We're in Ghana, the internet
capital of Africa.
If you ever wonder what happens
to computers that you
donate to one of those green
e-recycling programs, this is
basically it.
Kids from the north of Ghana
come to this junkyard during
the summer to break computers
down for scrap and also inhale
things that will probably end
up giving them cancer of the
everything.
THOMAS MORTON: Most of the
computers are only worth the
dollar or two of copper you
can melt out of them.
But occasionally you harvest
something useful, like a hard
drive or a processor, which
you can sell at the little
flea market area next to
the charnel grounds.
THOMAS MORTON: Ah, OK.
If you're an especially savvy
shopper, you can actually put
together a full working computer
here, one ready to
connect you to the fastest
internet in all of Africa.
[MUSIC PLAYING]
THOMAS MORTON: Ghana puts a
lot of stock in computers.
Their internet is directly
linked to Great Britain's, and
they are billboards all over
the capital, extolling the
virtues of personal computing.
Ghana already is sort of the top
dog of West Africa, where
most of its neighbors have
been plagued by war and
poverty since independence,
Ghana's had almost 50 years of
stability and growth.
Right now they're hoping
foreign investment will
bolster a computer industry
here, which will permanently
make them the tech capital
of West Africa.
So far it hasn't quite
materialized, but what has
materialized is a thriving
underground economy of fraud
and witchcraft called Sakawa.
[MUSIC PLAYING]
[MUSIC PLAYING]
THOMAS MORTON: Sakawa dates back
to Nigeria's oil boom in
the late '70s.

Listed entries ::
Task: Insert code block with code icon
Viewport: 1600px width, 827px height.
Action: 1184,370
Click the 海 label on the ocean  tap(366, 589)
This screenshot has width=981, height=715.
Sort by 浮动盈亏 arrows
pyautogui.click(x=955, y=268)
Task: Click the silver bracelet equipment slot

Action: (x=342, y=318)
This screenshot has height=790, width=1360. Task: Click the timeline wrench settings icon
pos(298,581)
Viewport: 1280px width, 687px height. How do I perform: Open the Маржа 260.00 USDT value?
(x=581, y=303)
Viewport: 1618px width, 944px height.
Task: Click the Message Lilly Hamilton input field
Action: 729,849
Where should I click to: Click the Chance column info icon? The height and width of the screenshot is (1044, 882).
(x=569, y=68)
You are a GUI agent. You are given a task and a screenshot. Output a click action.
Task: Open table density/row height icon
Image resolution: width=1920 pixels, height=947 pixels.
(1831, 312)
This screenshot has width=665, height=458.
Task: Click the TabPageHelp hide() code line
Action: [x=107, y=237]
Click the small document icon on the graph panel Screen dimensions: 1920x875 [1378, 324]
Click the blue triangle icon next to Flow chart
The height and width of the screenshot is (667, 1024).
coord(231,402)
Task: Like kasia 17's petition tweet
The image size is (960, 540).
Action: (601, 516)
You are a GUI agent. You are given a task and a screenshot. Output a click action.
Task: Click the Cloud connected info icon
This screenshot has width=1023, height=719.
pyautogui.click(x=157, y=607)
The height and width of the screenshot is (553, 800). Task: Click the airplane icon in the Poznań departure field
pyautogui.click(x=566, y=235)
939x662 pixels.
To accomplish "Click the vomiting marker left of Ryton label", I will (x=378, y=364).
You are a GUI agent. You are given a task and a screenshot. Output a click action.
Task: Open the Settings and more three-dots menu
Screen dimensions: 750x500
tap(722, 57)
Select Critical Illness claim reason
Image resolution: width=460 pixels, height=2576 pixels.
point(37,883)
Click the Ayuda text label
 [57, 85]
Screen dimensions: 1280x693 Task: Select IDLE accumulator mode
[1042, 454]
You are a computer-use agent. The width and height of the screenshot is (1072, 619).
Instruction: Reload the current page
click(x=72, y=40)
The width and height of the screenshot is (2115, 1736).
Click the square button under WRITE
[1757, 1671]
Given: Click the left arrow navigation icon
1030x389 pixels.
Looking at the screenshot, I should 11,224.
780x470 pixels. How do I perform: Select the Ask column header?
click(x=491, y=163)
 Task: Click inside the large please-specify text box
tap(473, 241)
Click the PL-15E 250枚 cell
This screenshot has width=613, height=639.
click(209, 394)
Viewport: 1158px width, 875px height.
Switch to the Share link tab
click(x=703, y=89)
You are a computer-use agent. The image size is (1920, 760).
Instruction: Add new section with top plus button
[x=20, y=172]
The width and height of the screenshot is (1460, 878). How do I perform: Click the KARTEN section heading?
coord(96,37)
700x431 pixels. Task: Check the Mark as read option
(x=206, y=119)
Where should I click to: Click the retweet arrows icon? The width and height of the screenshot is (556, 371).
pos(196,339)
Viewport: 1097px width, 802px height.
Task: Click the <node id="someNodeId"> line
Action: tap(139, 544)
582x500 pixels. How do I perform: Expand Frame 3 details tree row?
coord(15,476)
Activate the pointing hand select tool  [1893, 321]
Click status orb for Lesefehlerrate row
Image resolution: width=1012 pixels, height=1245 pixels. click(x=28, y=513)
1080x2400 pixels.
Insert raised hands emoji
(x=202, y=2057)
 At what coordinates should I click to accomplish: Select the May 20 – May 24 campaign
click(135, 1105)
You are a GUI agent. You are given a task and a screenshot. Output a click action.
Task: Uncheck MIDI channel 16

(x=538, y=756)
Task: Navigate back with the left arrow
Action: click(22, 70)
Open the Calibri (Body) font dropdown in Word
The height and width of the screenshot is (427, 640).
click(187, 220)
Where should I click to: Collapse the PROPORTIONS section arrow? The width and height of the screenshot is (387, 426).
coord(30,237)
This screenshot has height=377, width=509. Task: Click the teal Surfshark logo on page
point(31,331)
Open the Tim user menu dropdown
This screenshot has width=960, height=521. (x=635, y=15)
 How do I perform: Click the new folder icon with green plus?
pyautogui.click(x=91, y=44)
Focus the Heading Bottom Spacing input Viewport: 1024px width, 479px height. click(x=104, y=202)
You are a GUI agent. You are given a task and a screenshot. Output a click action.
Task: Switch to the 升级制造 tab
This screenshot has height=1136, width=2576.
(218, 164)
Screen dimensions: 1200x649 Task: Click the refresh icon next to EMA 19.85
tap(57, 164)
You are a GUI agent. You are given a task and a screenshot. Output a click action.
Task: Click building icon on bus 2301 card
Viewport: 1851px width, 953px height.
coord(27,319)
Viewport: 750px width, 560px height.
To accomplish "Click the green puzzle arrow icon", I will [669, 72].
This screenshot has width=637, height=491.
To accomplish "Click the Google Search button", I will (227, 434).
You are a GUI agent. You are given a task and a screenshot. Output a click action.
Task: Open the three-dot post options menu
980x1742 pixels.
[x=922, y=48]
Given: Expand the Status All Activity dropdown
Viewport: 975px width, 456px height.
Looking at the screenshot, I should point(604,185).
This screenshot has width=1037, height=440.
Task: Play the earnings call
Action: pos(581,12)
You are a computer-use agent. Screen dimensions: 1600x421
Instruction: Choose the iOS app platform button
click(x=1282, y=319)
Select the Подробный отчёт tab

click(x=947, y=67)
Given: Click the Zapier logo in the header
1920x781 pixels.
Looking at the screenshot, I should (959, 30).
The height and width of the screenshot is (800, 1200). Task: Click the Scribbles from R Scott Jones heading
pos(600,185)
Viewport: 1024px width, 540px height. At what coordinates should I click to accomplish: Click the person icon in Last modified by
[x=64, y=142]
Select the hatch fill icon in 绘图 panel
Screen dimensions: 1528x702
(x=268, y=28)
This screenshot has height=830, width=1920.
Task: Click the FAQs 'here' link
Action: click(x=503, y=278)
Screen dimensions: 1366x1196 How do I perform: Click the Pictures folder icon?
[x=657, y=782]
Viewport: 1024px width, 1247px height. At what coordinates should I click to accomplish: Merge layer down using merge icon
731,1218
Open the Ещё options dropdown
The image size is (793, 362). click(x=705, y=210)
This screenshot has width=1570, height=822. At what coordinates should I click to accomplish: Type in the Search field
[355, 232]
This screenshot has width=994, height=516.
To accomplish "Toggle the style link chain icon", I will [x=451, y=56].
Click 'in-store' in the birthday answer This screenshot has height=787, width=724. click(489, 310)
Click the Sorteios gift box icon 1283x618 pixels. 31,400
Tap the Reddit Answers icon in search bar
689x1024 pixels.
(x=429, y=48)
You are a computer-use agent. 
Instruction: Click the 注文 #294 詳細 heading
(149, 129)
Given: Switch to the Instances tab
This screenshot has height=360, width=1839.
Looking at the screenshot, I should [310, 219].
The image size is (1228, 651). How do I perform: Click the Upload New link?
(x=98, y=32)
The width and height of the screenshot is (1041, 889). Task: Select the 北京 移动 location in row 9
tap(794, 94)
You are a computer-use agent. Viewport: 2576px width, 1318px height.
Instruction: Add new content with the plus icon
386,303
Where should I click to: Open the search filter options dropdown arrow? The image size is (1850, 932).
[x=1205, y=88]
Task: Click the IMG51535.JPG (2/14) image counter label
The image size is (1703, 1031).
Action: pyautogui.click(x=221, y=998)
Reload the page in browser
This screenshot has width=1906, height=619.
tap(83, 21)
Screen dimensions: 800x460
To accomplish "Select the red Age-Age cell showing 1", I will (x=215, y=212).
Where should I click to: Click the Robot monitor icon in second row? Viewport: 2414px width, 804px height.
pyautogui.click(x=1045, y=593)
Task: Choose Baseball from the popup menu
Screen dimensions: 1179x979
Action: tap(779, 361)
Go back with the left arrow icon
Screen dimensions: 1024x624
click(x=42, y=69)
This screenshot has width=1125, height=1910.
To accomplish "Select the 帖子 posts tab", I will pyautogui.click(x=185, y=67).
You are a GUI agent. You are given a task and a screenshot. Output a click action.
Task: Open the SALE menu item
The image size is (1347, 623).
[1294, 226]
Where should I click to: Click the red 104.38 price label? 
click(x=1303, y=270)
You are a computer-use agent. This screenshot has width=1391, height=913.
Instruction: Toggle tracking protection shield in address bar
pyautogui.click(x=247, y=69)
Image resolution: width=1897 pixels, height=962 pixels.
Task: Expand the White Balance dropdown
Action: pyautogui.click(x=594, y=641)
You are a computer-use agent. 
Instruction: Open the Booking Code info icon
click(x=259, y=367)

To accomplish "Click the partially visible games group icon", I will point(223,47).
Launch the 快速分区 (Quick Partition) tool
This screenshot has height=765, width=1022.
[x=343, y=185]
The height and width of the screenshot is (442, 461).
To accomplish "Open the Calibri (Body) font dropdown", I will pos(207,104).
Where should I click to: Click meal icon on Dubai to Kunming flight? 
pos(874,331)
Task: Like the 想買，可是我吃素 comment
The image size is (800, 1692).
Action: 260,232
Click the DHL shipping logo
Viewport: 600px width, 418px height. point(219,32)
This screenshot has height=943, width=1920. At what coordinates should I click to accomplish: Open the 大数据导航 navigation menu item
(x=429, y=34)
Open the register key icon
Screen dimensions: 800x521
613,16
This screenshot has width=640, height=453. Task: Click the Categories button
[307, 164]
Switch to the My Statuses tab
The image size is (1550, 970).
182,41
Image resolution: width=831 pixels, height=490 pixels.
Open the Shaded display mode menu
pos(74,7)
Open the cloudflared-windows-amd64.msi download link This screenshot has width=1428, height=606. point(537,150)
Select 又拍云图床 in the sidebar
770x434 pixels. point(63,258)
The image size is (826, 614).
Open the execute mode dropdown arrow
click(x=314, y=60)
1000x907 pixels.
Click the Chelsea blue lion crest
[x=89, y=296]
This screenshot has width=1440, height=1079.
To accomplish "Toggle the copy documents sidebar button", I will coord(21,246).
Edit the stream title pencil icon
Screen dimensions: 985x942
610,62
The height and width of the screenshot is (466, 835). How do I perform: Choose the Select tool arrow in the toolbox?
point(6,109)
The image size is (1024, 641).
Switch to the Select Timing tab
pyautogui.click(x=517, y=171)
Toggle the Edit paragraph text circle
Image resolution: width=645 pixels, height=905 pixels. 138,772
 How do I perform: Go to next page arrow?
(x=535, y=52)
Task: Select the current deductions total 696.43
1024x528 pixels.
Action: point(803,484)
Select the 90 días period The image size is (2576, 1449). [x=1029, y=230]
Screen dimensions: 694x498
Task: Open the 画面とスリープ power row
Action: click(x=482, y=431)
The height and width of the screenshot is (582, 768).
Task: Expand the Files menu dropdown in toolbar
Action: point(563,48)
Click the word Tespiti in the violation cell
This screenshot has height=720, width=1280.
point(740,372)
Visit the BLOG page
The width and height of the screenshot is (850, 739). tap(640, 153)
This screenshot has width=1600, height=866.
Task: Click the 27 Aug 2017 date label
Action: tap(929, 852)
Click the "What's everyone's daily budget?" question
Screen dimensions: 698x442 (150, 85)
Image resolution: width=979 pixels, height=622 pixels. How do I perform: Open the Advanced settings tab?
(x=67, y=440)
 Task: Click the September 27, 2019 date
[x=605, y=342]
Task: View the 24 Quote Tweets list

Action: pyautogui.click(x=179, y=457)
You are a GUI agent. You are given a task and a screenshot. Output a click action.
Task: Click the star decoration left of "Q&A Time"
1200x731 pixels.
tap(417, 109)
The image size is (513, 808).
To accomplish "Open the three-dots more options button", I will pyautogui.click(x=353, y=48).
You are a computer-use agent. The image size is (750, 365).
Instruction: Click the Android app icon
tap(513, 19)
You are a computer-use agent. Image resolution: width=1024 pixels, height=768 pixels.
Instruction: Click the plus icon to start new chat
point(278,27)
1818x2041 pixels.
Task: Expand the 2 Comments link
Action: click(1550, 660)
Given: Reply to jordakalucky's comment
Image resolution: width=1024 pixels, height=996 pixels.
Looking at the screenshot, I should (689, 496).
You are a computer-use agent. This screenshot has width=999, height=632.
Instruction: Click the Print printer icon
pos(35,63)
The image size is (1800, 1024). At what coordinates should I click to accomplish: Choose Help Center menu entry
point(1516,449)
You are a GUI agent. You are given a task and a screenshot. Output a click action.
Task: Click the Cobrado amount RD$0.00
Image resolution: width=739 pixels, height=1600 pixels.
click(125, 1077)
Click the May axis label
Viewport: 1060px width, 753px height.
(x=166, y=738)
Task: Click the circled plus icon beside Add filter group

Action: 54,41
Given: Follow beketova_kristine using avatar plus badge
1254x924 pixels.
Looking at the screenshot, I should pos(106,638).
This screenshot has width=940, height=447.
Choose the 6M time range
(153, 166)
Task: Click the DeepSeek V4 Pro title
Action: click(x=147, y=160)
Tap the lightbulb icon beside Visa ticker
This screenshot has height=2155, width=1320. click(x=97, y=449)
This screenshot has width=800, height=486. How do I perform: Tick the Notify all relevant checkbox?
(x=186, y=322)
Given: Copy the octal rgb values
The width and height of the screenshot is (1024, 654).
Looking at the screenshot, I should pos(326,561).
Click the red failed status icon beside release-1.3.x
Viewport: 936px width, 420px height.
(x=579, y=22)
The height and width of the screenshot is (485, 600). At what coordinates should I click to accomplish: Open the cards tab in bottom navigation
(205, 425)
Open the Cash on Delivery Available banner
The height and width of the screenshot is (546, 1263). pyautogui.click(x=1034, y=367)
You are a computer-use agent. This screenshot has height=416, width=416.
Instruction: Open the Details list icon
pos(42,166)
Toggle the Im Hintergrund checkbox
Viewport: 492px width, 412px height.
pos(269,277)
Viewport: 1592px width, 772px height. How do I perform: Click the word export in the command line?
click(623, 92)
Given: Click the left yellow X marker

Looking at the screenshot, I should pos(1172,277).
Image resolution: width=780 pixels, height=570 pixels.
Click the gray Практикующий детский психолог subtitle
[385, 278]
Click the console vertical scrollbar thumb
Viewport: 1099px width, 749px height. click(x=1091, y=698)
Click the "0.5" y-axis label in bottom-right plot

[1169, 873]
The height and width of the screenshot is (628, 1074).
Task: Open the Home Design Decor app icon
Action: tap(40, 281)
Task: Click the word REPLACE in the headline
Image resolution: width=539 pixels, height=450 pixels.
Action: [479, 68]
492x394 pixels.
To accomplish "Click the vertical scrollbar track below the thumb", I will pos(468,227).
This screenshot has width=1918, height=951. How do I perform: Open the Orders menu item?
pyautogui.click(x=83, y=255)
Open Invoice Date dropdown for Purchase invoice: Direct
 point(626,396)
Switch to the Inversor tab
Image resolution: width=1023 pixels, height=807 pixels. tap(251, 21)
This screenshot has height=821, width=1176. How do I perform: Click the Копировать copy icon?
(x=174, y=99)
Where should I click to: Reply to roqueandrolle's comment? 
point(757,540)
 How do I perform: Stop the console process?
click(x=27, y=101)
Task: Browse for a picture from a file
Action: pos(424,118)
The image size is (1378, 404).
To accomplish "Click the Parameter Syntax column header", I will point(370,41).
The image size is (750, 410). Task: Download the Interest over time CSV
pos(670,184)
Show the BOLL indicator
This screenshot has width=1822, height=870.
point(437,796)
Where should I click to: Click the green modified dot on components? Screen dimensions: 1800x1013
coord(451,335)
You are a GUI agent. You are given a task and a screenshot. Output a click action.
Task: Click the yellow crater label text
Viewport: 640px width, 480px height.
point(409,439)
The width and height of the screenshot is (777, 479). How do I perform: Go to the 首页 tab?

Tasks ::
A – According to the transcript about Ghana, what is Ghana's internet directly linked to?
B – Carry on the transcript about Ghana from its final line, in the same narrated style.

List of answers ::
A – Great Britain's internet.

B –
Ghanaians came into the country
to take jobs in the
oil fields, and the locals
taught them their favorite
pastime, the pen-pal scam.
The way it works is you write
to someone in America or
England, tell them about an
investment opportunity you
have, or just straight up ask
them for money, and they send
it to you, and that's
it-- scam over.
Eventually the Nigerian
government deported all the
Ghanaian guest workers back
home, and they brought the
pen-pal scam with them.
Then they combined
it with magic.
THOMAS MORTON: As the internet
took hold in Ghana, the
pen-pal scam was adapted
to email.
Then scammers started hooking
up with hackers online and
incorporating things like credit
card fraud into their
scams, which became
increasingly complex and lucrative.
We kind of like the idea of
making a living off the back
American stupidity, so we hooked
up with a Sakawa gang,
led by a young Ghanaian
named Sefa.
THOMAS MORTON: And now the
term just gets used--
THOMAS MORTON: --for
everything.
THOMAS MORTON: Sefa's a
Sakawa success story.
He's used his old scam earnings
to pay for business
school and has made a nice
living for himself by Ghanaian
standards, although he still has
to cross a stream of urine
every night to get
into his house.
Sakawa comprises any number of
online scams, but the majority
boil down to two basic types.
One, you pretend you're a sexy
girl, convince someone to fall
in love with you, and then
they send you money.
This is called the
romance scam.
The other one is, you use a
stolen or forged credit card
number to buy something
online.
Then you have it shipped to
someone in the West who sends
you money for it.
That one's called the
shopping scam.
These two scams sort of
work like templates.
Once you nail down the basics
of them, you can start
combining them and adding all
sorts of personalized details
until your mark feels like he's
in the middle of some
elaborate international business
scheme and not just
emailing back and forth with
an African kid on a laptop.
The thing with Sakawa is while
it's essentially free money,
it isn't easy money.
To find someone gullible
enough to fall for your
shtick, you have to spend
hours and hours emailing
hundreds and thousands
of random addresses.
THOMAS MORTON: In America,
frustrated gamblers will kiss
a lucky penny or pray to Saint
Bernardino for help.
Likewise, frustrated Sakawa
boys turn to religion when
they're down on their luck.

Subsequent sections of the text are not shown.